_TASK TO COMPLETE:_ No pictures in the copy, please: retype all the records exactly.

[Dataset entries]

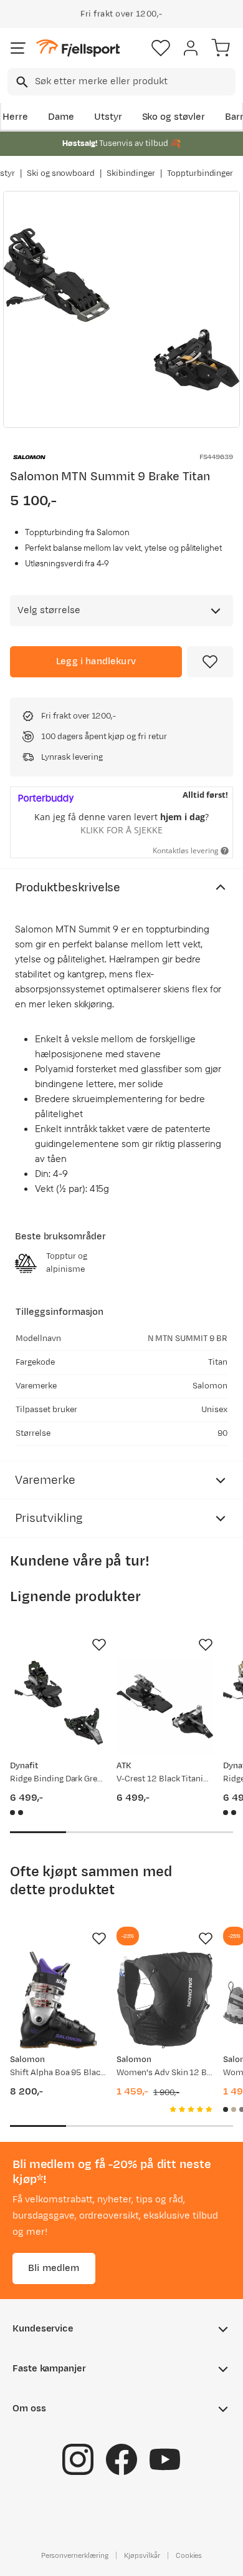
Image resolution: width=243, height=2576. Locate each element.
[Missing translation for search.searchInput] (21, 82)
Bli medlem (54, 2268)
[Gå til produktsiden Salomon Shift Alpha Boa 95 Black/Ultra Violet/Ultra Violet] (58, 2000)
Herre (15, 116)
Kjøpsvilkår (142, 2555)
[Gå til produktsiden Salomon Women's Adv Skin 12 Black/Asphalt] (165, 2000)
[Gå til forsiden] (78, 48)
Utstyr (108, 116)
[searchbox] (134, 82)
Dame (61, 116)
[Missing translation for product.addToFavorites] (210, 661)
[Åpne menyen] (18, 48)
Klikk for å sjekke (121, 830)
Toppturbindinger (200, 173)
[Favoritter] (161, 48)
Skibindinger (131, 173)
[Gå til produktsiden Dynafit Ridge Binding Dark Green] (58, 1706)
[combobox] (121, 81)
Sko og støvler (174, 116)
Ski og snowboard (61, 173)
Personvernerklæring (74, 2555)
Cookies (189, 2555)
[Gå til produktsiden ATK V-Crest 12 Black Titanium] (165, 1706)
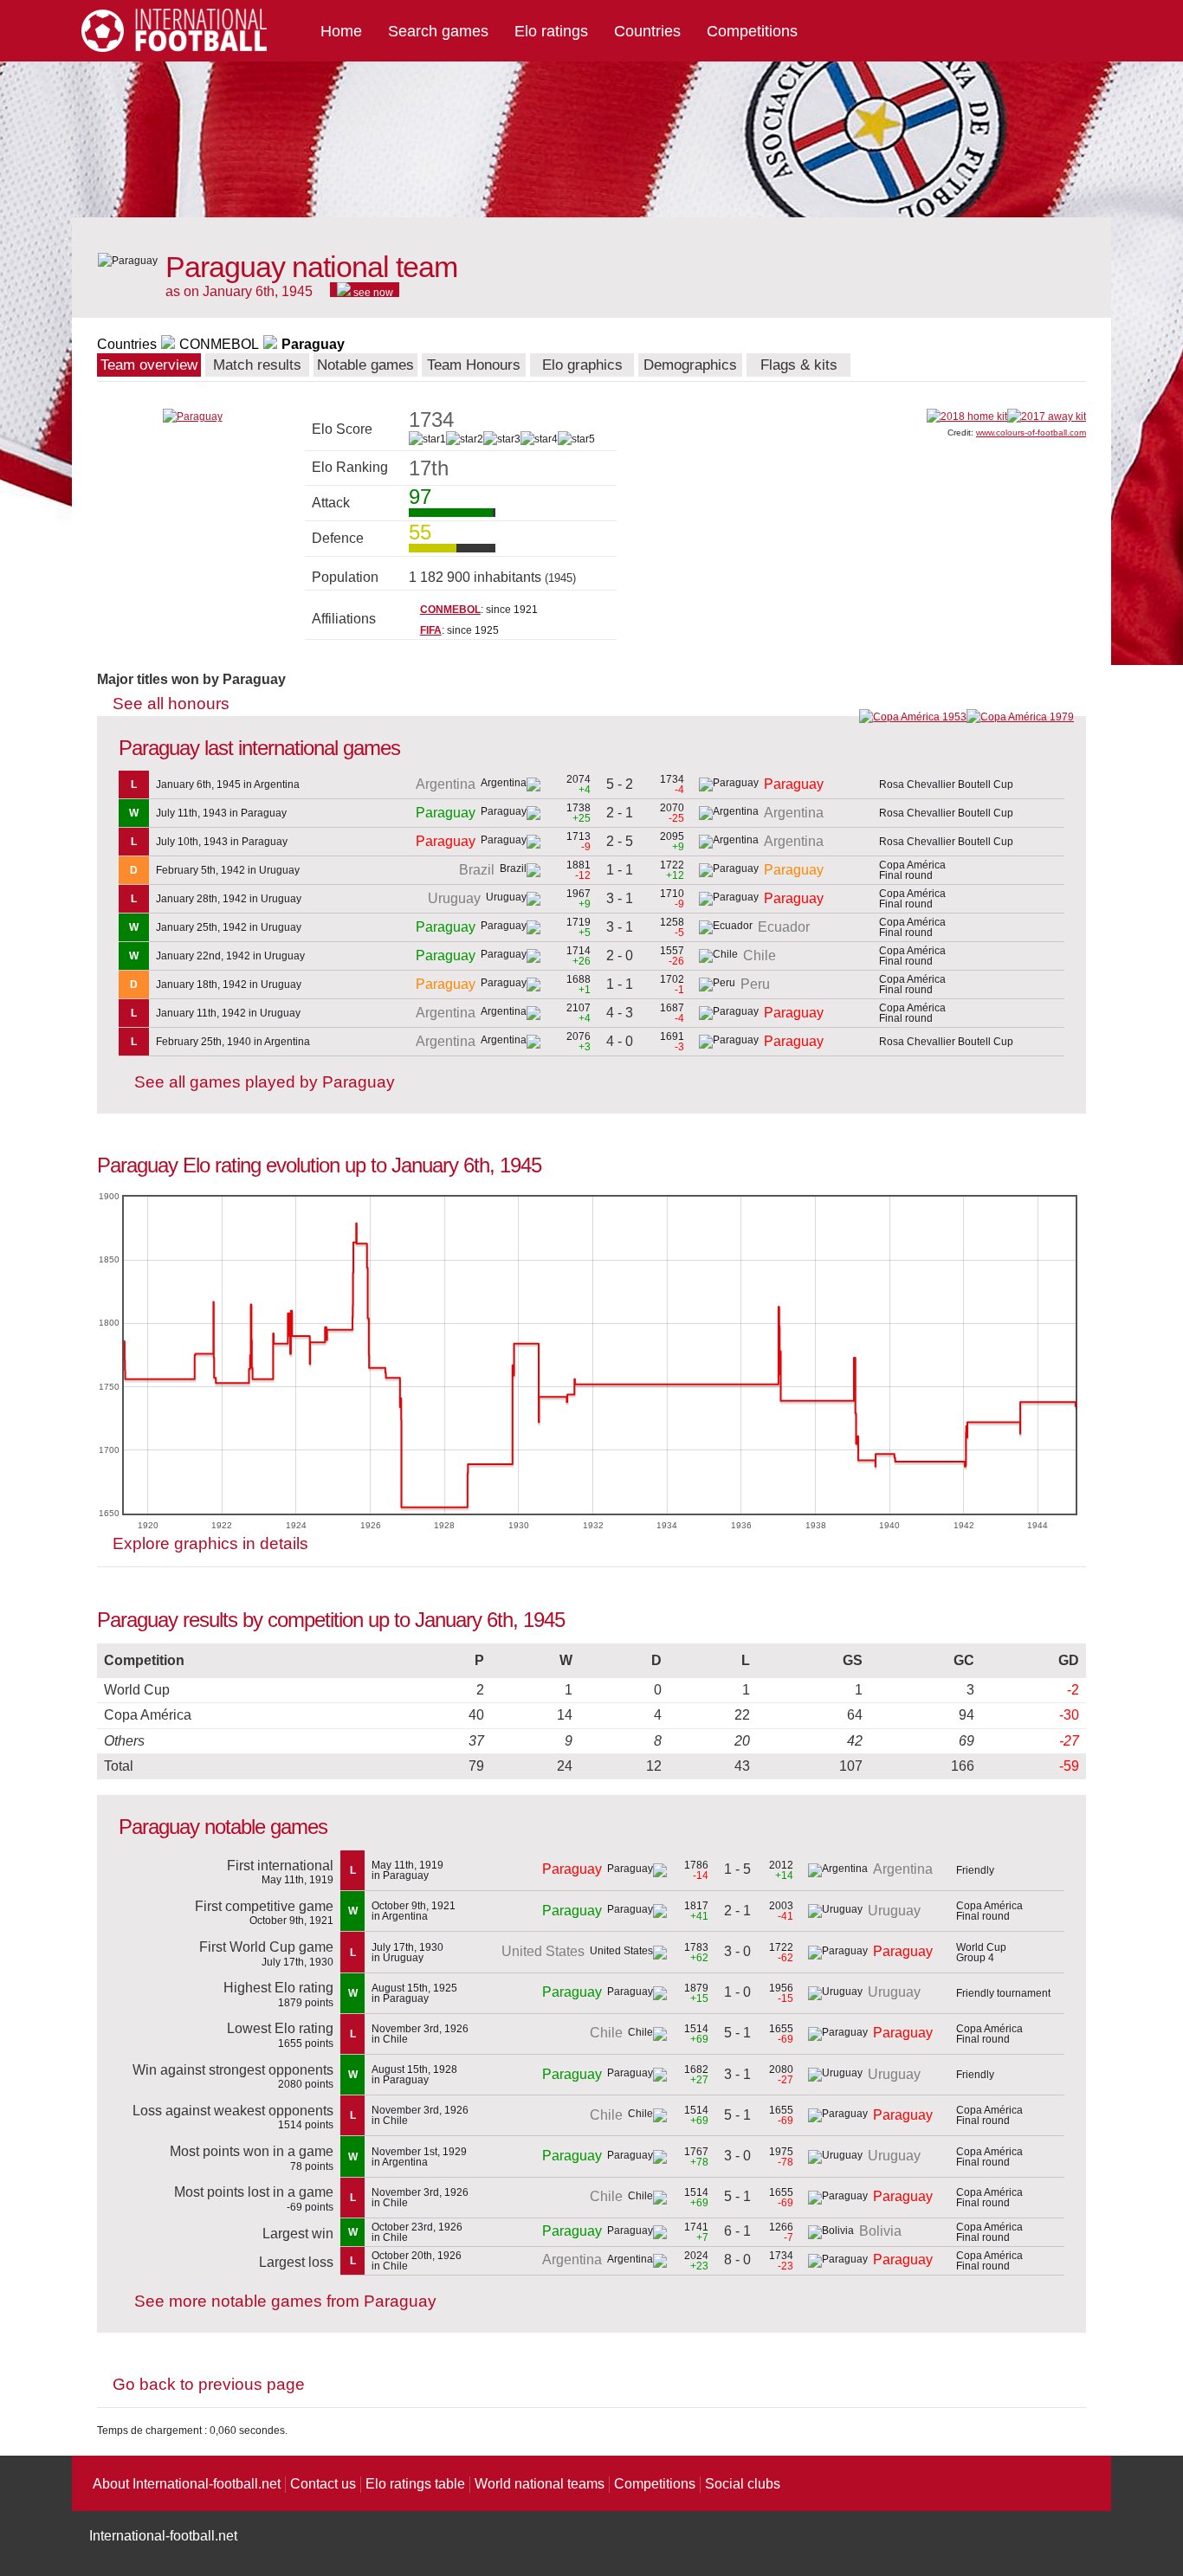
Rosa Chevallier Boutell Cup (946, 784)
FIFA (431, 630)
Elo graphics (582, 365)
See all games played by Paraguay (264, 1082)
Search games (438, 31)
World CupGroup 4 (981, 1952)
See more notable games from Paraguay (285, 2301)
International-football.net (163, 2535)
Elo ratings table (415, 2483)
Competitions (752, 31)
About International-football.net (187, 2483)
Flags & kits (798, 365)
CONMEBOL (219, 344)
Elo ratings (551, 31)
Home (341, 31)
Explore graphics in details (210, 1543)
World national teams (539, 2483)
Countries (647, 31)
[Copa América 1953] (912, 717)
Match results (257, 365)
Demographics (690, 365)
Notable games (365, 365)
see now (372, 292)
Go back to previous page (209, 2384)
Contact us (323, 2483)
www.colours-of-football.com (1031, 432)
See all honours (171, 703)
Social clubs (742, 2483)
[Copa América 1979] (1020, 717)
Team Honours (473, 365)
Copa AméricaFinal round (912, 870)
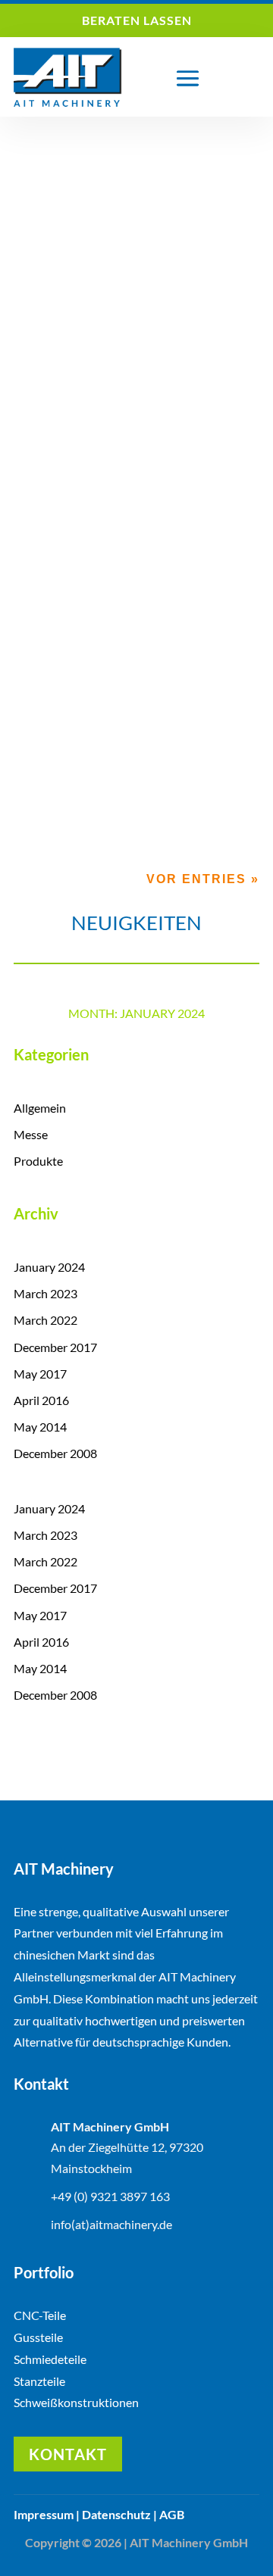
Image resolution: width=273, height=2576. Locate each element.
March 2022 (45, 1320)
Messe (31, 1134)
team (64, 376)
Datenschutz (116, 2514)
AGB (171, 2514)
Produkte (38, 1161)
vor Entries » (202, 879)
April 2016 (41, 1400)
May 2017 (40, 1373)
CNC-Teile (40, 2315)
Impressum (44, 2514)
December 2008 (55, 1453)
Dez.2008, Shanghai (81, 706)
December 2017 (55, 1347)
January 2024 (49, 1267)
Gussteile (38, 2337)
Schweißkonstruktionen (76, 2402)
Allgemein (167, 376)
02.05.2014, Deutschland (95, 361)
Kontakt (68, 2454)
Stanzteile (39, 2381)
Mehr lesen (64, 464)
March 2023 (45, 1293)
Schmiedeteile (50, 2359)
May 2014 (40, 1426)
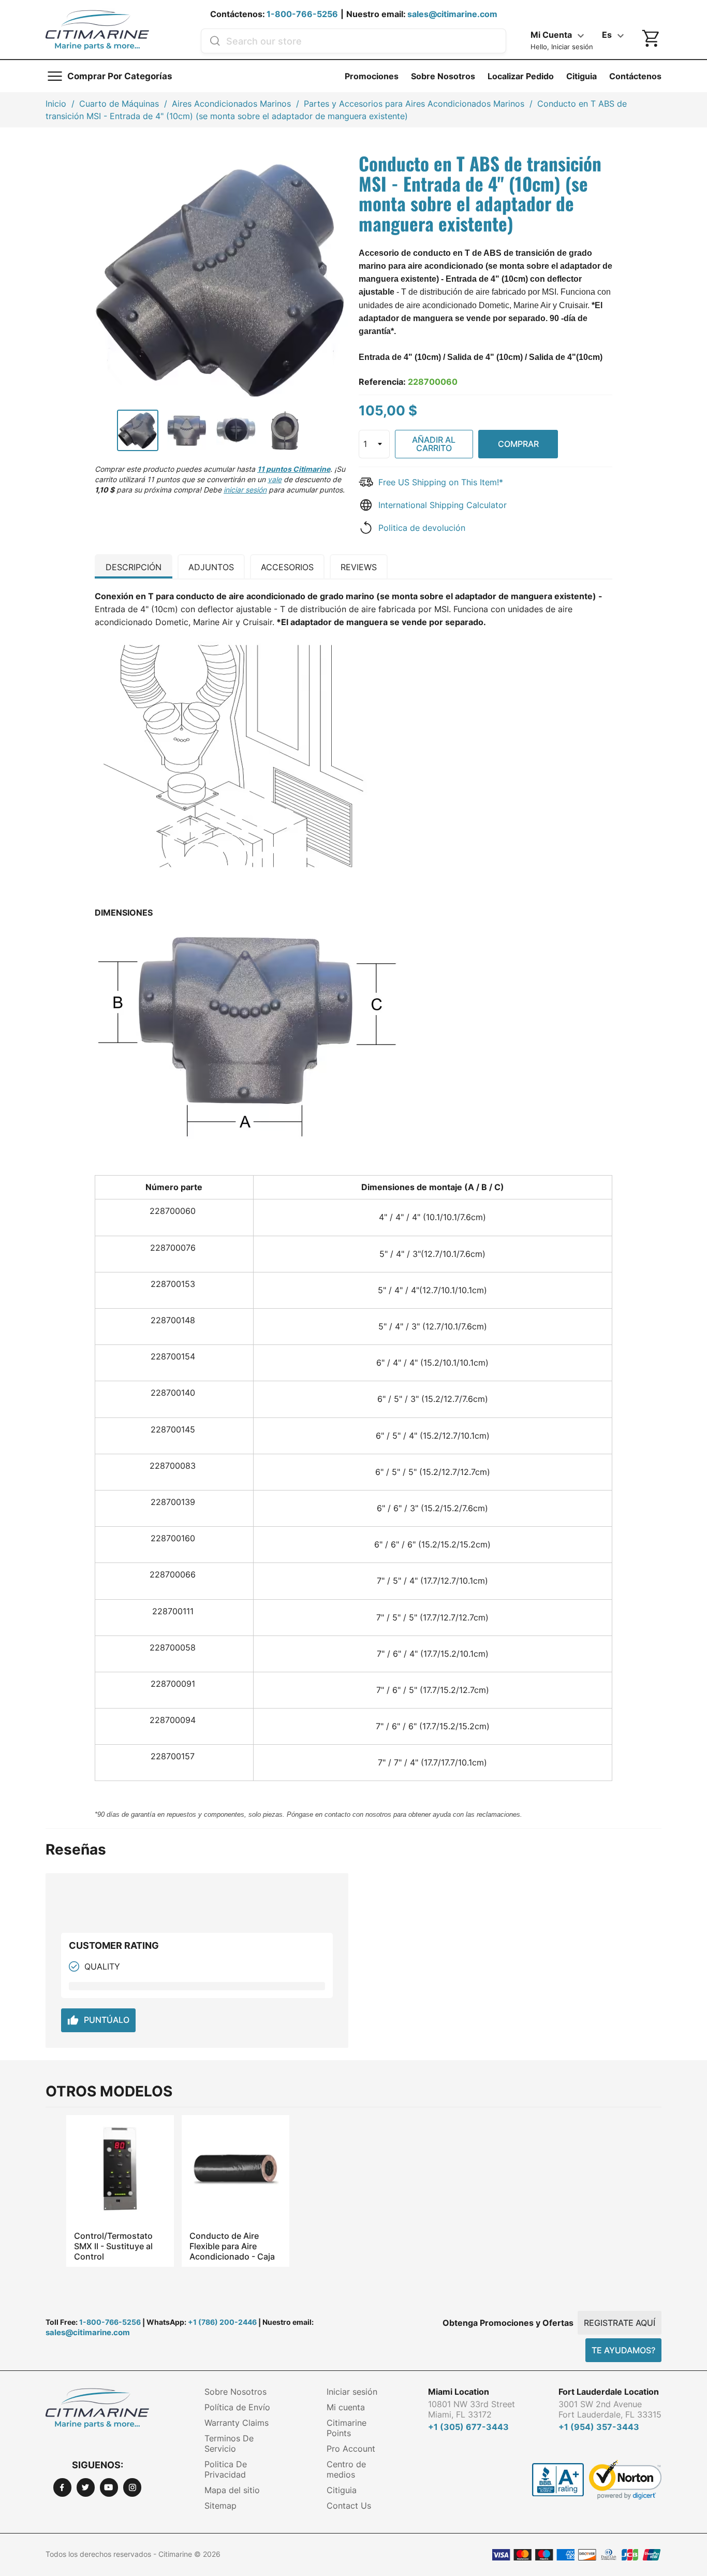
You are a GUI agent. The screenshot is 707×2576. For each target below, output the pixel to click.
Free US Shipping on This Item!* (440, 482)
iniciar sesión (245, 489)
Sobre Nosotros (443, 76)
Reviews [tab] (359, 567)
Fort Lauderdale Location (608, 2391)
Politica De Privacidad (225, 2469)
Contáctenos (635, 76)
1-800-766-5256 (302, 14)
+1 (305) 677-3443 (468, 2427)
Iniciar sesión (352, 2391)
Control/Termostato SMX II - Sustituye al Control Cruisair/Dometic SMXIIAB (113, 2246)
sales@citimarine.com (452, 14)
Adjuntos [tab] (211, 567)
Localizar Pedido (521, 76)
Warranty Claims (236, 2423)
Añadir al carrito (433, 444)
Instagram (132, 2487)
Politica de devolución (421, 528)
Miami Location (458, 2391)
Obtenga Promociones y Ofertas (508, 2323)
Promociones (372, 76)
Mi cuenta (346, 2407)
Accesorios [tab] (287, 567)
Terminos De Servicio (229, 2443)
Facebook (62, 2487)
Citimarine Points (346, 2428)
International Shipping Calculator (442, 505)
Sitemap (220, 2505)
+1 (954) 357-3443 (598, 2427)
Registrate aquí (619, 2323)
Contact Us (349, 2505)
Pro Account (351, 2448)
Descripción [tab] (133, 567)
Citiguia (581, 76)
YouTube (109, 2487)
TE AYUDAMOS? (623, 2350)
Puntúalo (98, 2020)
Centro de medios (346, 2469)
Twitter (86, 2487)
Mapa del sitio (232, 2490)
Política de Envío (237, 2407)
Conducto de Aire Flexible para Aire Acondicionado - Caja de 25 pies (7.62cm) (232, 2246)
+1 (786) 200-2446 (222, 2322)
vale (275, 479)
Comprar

_REPLY:_
Image resolution: width=243, height=2576. Locate each element.
[Missing translation for search.searchInput] (21, 82)
Bli medlem (54, 2268)
[Gå til produktsiden Salomon Shift Alpha Boa 95 Black/Ultra Violet/Ultra Violet] (58, 2000)
Herre (15, 116)
Kjøpsvilkår (142, 2555)
[Gå til produktsiden Salomon Women's Adv Skin 12 Black/Asphalt] (165, 2000)
[Gå til forsiden] (78, 48)
Utstyr (108, 116)
[searchbox] (134, 82)
Dame (61, 116)
[Missing translation for product.addToFavorites] (210, 661)
[Åpne menyen] (18, 48)
Klikk for å sjekke (121, 830)
Toppturbindinger (200, 173)
[Favoritter] (161, 48)
Skibindinger (131, 173)
[Gå til produktsiden Dynafit Ridge Binding Dark Green] (58, 1706)
[combobox] (121, 81)
Sko og støvler (174, 116)
Ski og snowboard (61, 173)
Personvernerklæring (74, 2555)
Cookies (189, 2555)
[Gå til produktsiden ATK V-Crest 12 Black Titanium] (165, 1706)
Rosa Chevallier Boutell Cup (946, 784)
FIFA (431, 630)
Elo graphics (582, 365)
See all games played by Paraguay (264, 1082)
Search games (438, 31)
World CupGroup 4 (981, 1952)
See more notable games from Paraguay (285, 2301)
International-football.net (163, 2535)
Elo ratings table (415, 2483)
Competitions (752, 31)
About International-football.net (187, 2483)
Flags & kits (798, 365)
CONMEBOL (219, 344)
Elo ratings (551, 31)
Home (341, 31)
Explore graphics in details (210, 1543)
World national teams (539, 2483)
Countries (647, 31)
[Copa América 1953] (912, 717)
Match results (257, 365)
Demographics (690, 365)
Notable games (365, 365)
see now (372, 292)
Go back to previous page (209, 2384)
Contact us (323, 2483)
www.colours-of-football.com (1031, 432)
See all honours (171, 703)
Social clubs (742, 2483)
[Copa América 1979] (1020, 717)
Team Honours (473, 365)
Copa AméricaFinal round (912, 870)
Image resolution: width=273, height=2576. Locate each element.
March 2022 (45, 1320)
Messe (31, 1134)
team (64, 376)
Datenschutz (116, 2514)
AGB (171, 2514)
Produkte (38, 1161)
vor Entries » (202, 879)
April 2016 (41, 1400)
May 2017 (40, 1373)
CNC-Teile (40, 2315)
Impressum (44, 2514)
December 2008 (55, 1453)
Dez.2008, Shanghai (81, 706)
December 2017 (55, 1347)
January 2024 (49, 1267)
Gussteile (38, 2337)
Schweißkonstruktionen (76, 2402)
Allgemein (167, 376)
02.05.2014, Deutschland (95, 361)
Kontakt (68, 2454)
Stanzteile (39, 2381)
Mehr lesen (64, 464)
March 2023 (45, 1293)
Schmiedeteile (50, 2359)
May 2014 (40, 1426)
You are a GUI agent. The screenshot is 707×2576. For each target below, output the pixel to click.
Free US Shipping on This Item!* (440, 482)
iniciar sesión (245, 489)
Sobre Nosotros (443, 76)
Reviews [tab] (359, 567)
Fort Lauderdale Location (608, 2391)
Politica De Privacidad (225, 2469)
Contáctenos (635, 76)
1-800-766-5256 (302, 14)
+1 (305) 677-3443 (468, 2427)
Iniciar sesión (352, 2391)
Control/Termostato SMX II - Sustituye al Control Cruisair/Dometic SMXIIAB (113, 2246)
sales@citimarine.com (452, 14)
Adjuntos [tab] (211, 567)
Localizar Pedido (521, 76)
Warranty Claims (236, 2423)
Añadir al carrito (433, 444)
Instagram (132, 2487)
Politica de devolución (421, 528)
Miami Location (458, 2391)
Obtenga Promociones y Ofertas (508, 2323)
Promociones (372, 76)
Mi cuenta (346, 2407)
Accesorios [tab] (287, 567)
Terminos De Servicio (229, 2443)
Facebook (62, 2487)
Citimarine Points (346, 2428)
International Shipping Calculator (442, 505)
Sitemap (220, 2505)
+1 (954) 357-3443 (598, 2427)
Registrate aquí (619, 2323)
Contact Us (349, 2505)
Pro Account (351, 2448)
Descripción [tab] (133, 567)
Citiguia (581, 76)
YouTube (109, 2487)
TE AYUDAMOS? (623, 2350)
Puntúalo (98, 2020)
Centro de medios (346, 2469)
Twitter (86, 2487)
Mapa del sitio (232, 2490)
Política de Envío (237, 2407)
Conducto de Aire Flexible para Aire Acondicionado - Caja de 25 pies (7.62cm) (232, 2246)
+1 (786) 200-2446 (222, 2322)
vale (275, 479)
Comprar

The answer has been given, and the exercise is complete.